#### [Your objective]
Update the listing from the line with "Toggle visibility of Body18" to the line with "This screenshot has height=785, width=1200." by replacing "cart" with "basket" and leaving everything else unchanged. Give back only those lines.

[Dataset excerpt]
-- begin --
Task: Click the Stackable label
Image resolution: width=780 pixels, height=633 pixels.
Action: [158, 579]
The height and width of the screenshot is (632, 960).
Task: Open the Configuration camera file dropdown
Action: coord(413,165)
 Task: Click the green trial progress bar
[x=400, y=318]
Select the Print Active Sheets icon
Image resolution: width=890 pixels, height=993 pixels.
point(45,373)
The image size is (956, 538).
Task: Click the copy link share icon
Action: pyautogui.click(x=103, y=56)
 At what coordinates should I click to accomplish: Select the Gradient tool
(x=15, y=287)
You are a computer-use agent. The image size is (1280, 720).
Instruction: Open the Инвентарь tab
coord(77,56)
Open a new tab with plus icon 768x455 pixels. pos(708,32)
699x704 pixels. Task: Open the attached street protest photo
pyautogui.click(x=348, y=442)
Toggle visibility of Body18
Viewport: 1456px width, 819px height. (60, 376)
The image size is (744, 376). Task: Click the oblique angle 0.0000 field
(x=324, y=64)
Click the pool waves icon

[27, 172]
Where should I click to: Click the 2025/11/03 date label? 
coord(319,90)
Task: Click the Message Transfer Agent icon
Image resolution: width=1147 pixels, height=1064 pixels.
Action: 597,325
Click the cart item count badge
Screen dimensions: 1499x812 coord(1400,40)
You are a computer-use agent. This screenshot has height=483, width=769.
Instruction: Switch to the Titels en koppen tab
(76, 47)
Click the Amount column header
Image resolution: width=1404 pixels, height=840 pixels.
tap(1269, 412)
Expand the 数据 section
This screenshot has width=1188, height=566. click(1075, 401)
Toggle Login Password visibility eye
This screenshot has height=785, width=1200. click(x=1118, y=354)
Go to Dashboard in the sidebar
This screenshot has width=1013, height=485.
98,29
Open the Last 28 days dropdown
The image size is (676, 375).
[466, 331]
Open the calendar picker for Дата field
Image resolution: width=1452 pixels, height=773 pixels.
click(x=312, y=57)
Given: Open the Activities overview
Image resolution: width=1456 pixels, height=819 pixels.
-- end --
#### [Written response]
Toggle visibility of Body18
Viewport: 1456px width, 819px height. (60, 376)
The image size is (744, 376). Task: Click the oblique angle 0.0000 field
(x=324, y=64)
Click the pool waves icon

[27, 172]
Where should I click to: Click the 2025/11/03 date label? 
coord(319,90)
Task: Click the Message Transfer Agent icon
Image resolution: width=1147 pixels, height=1064 pixels.
Action: 597,325
Click the basket item count badge
Screen dimensions: 1499x812 coord(1400,40)
You are a computer-use agent. This screenshot has height=483, width=769.
Instruction: Switch to the Titels en koppen tab
(76, 47)
Click the Amount column header
Image resolution: width=1404 pixels, height=840 pixels.
tap(1269, 412)
Expand the 数据 section
This screenshot has width=1188, height=566. click(1075, 401)
Toggle Login Password visibility eye
This screenshot has height=785, width=1200. click(x=1118, y=354)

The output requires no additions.